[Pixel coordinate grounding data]
___
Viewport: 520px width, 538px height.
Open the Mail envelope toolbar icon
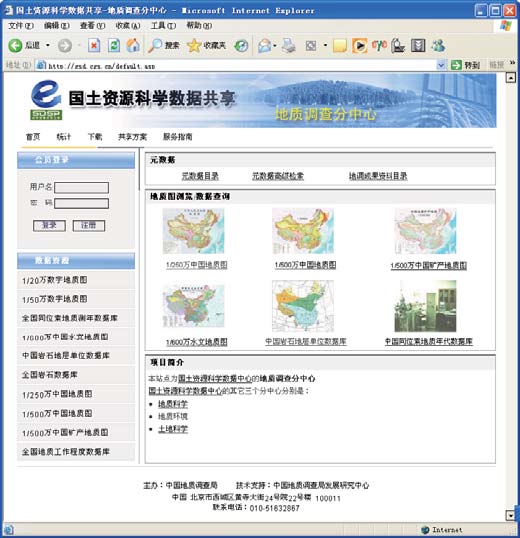tap(264, 45)
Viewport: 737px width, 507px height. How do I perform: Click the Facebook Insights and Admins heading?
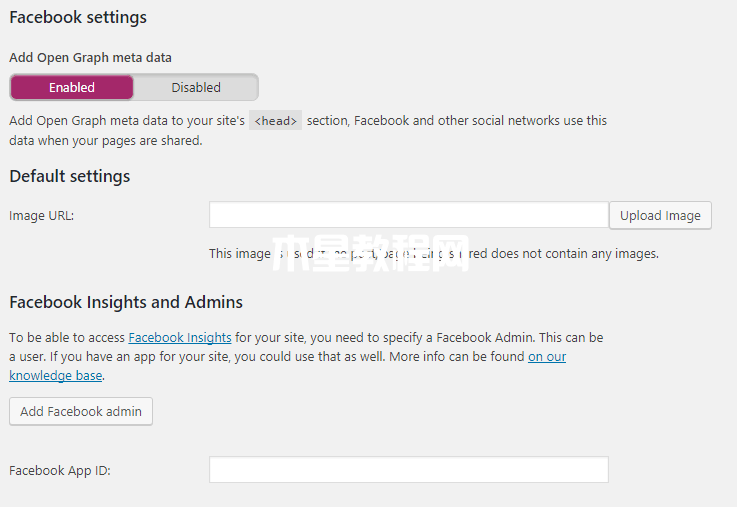[126, 302]

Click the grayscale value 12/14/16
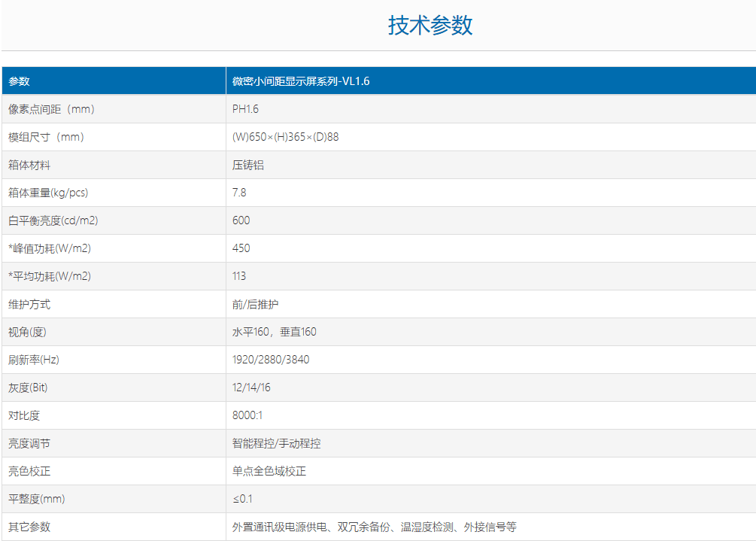coord(251,388)
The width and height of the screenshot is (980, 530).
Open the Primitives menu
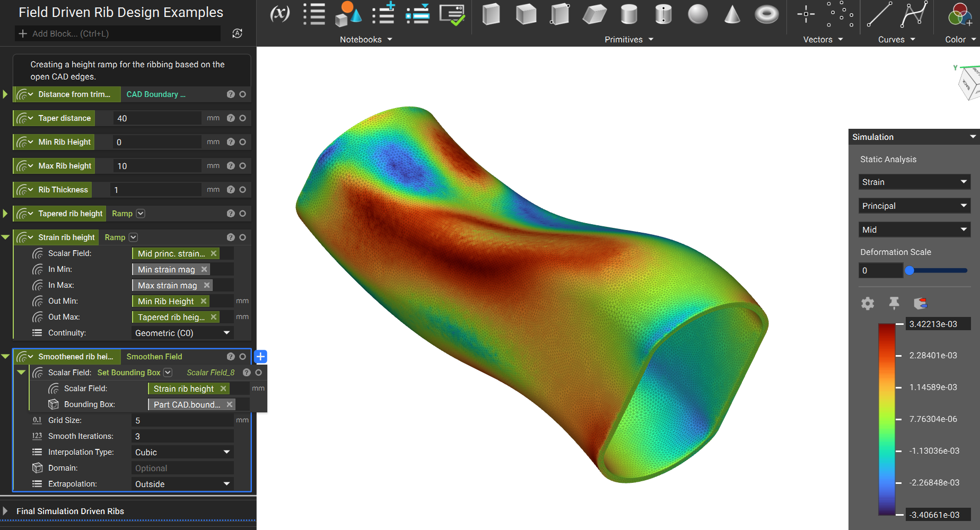pyautogui.click(x=629, y=40)
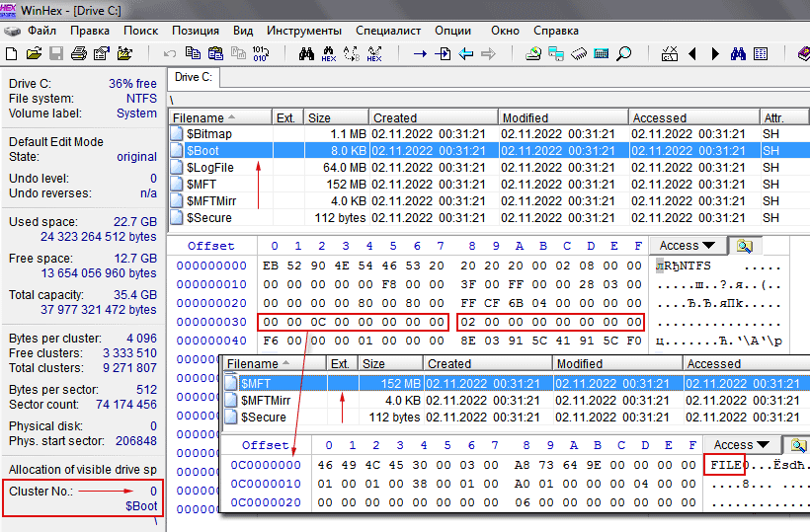
Task: Select the $MFTMirr entry in upper list
Action: (212, 201)
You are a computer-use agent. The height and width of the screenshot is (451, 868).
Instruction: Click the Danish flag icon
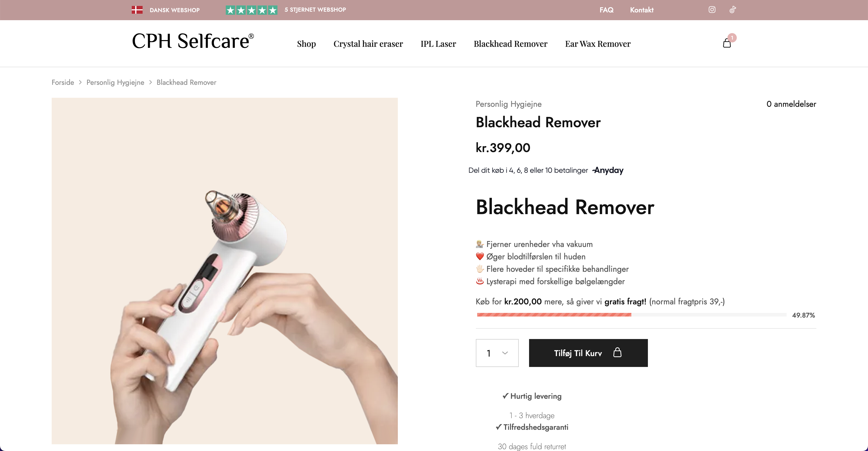(x=137, y=10)
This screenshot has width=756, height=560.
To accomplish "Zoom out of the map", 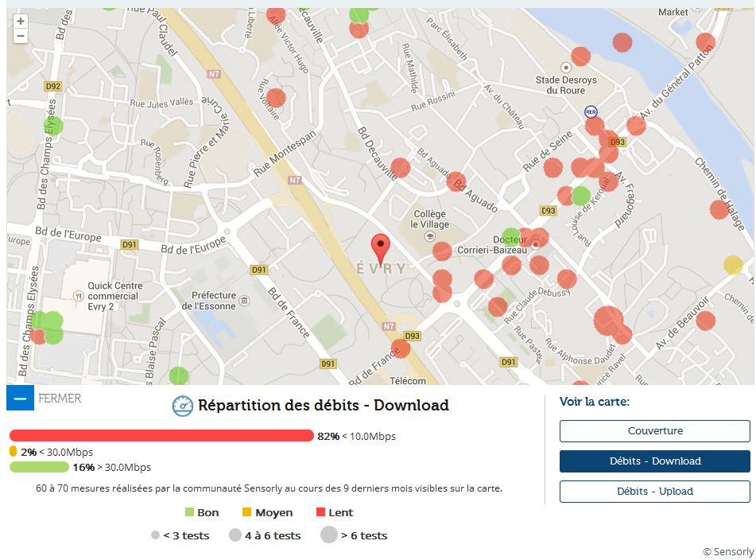I will [21, 36].
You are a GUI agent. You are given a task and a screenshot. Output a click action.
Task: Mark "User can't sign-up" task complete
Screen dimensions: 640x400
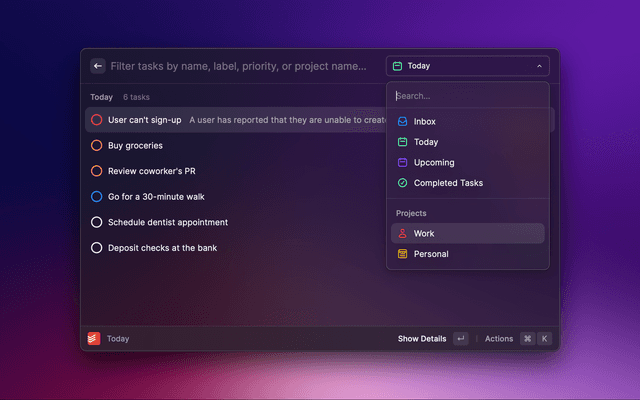click(x=96, y=120)
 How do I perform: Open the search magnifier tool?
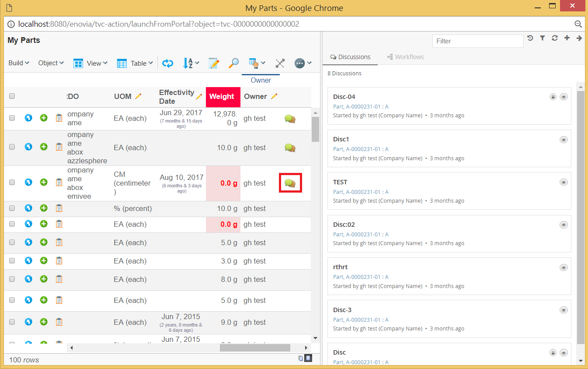pyautogui.click(x=234, y=63)
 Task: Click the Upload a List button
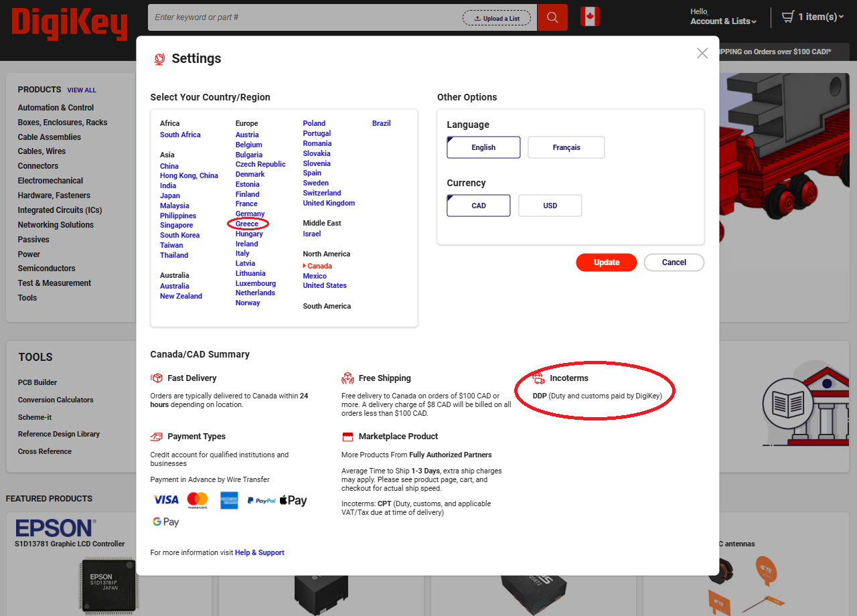click(x=497, y=18)
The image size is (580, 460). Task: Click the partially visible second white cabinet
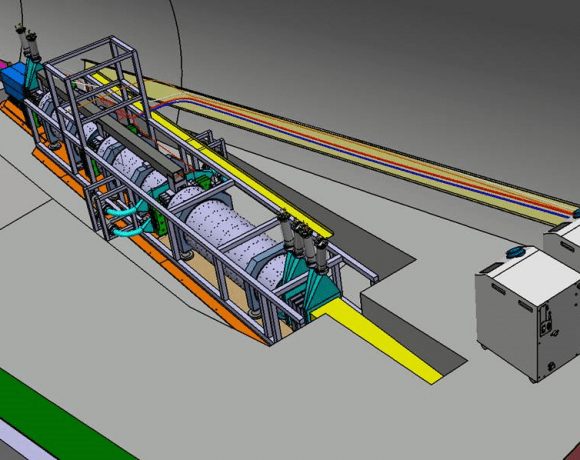563,239
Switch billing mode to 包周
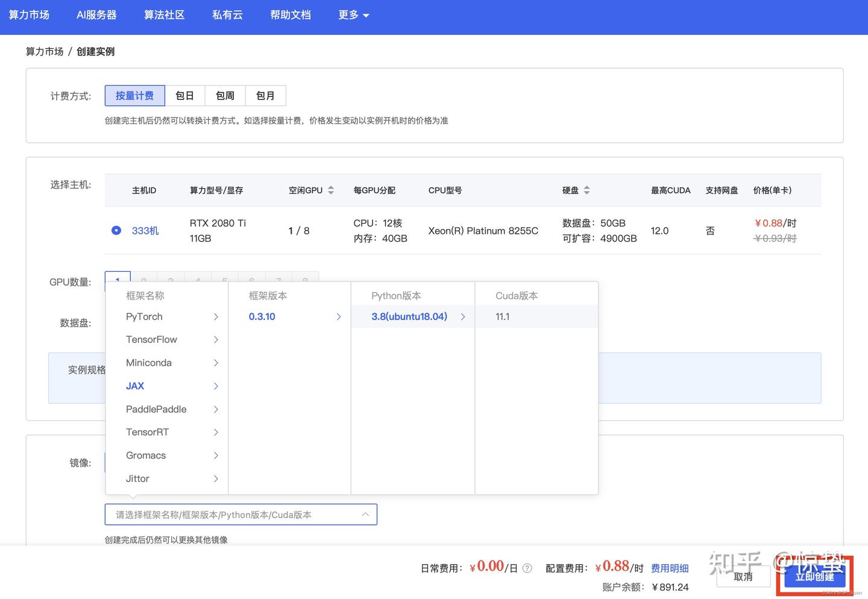This screenshot has height=599, width=868. pos(224,95)
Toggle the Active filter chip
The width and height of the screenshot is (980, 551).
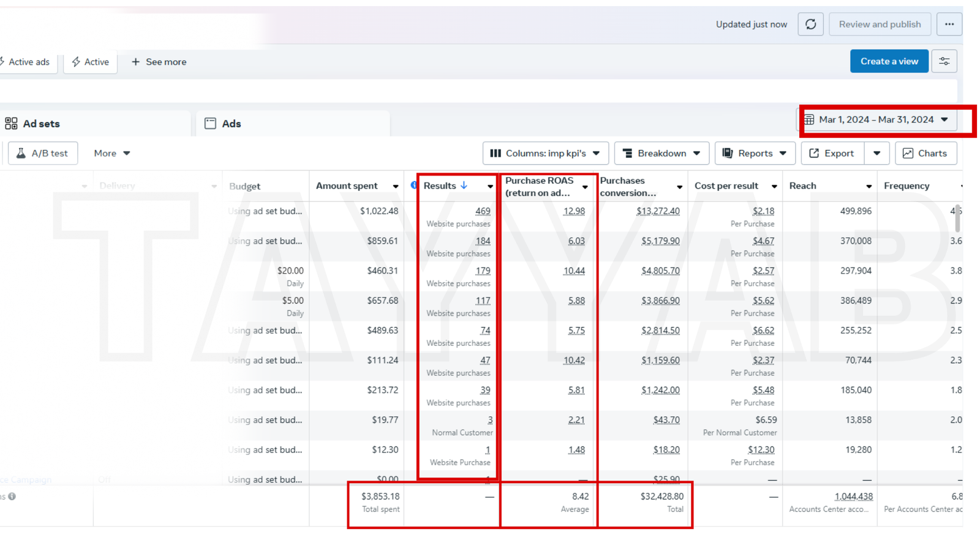tap(90, 62)
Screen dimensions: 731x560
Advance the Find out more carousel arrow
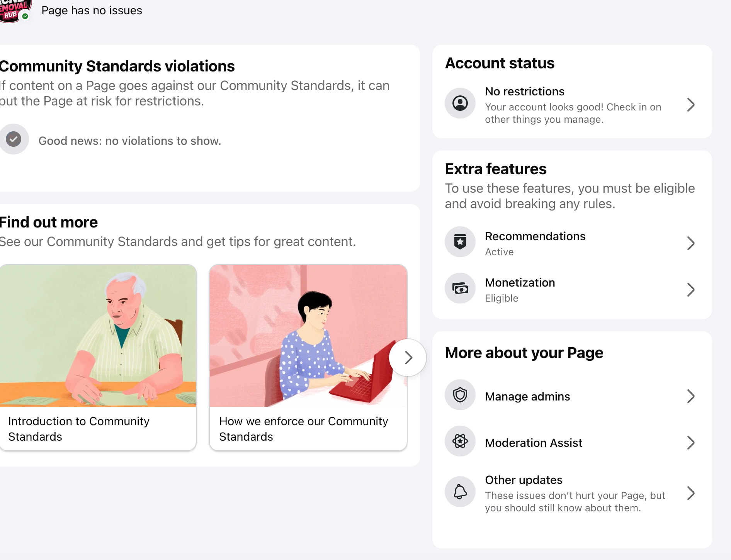click(x=408, y=358)
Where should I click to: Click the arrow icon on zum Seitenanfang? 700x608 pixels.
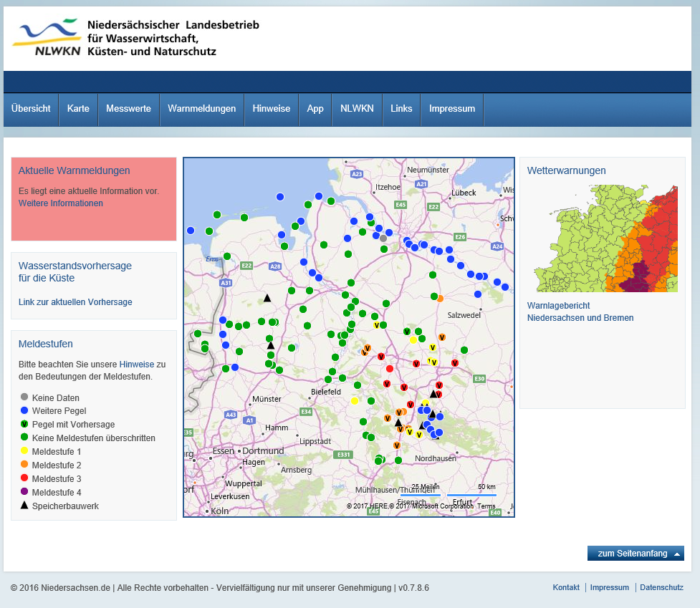tap(677, 554)
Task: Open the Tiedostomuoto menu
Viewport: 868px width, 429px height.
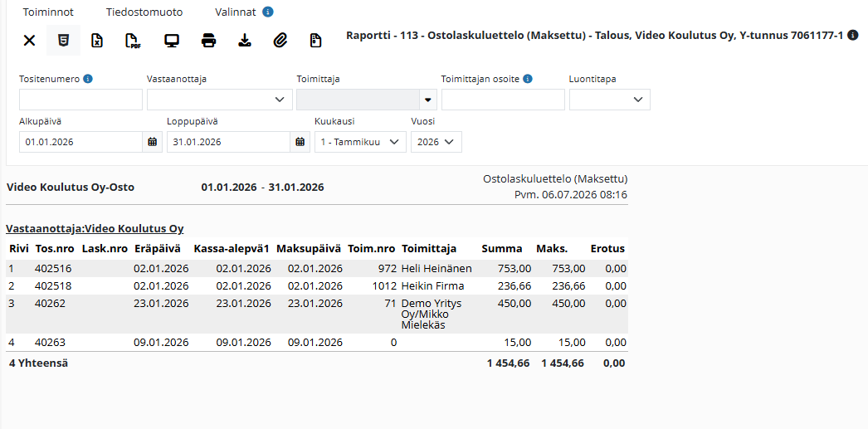Action: coord(144,12)
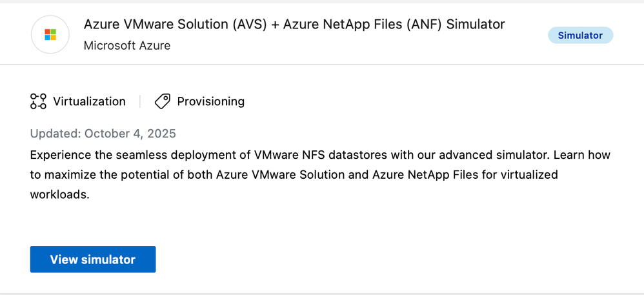Click the Updated: October 4, 2025 date

click(103, 134)
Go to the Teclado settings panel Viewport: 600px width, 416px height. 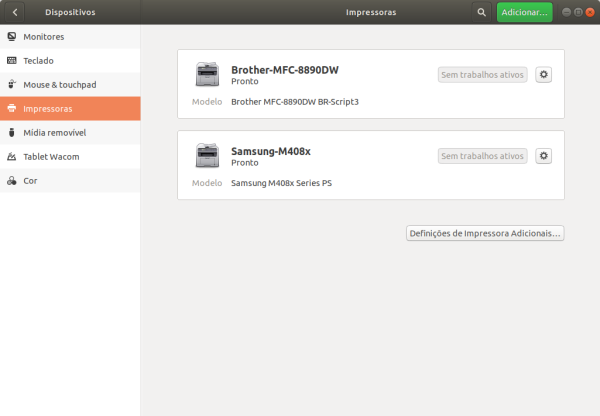pyautogui.click(x=70, y=61)
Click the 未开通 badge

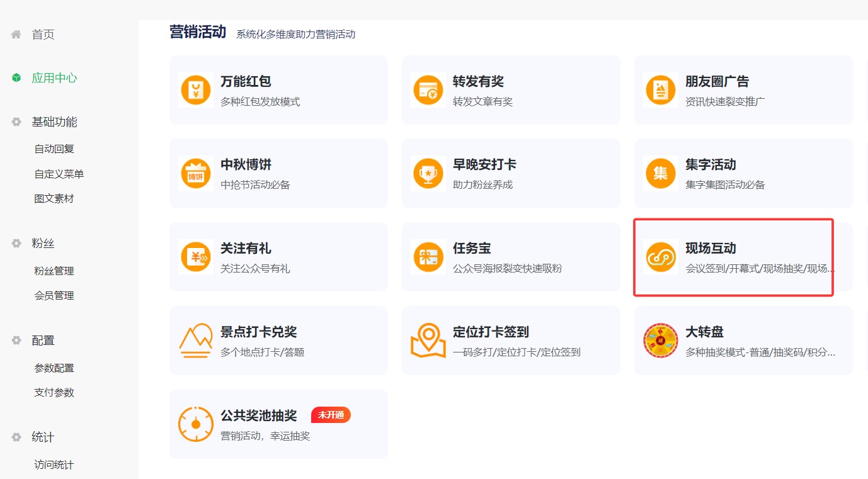(x=331, y=415)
___
**EXERCISE DESCRIPTION**
Copy out every line of the data that includes "agent".

**TASK ANSWER**
You are a computer-use agent. The height and width of the screenshot is (451, 868).
You are a GUI agent. You are given a task and a screenshot. Output a click action.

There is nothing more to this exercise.